What is asked: Arrange as a numbered list the rows below, from the line containing "Given: Open sync settings gear next to 同步" through the end of the rows, both ends included. Omit any blank lines.

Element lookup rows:
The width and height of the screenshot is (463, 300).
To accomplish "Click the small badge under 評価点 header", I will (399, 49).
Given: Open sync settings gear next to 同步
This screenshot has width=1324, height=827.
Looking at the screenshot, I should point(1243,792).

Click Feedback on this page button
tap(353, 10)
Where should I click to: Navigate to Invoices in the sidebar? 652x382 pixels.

Full output:
1. Given: Open sync settings gear next to 同步
2. This screenshot has width=1324, height=827.
3. Looking at the screenshot, I should point(1243,792).
4. Click Feedback on this page button
5. tap(353, 10)
6. Where should I click to: Navigate to Invoices in the sidebar? 652x382 pixels.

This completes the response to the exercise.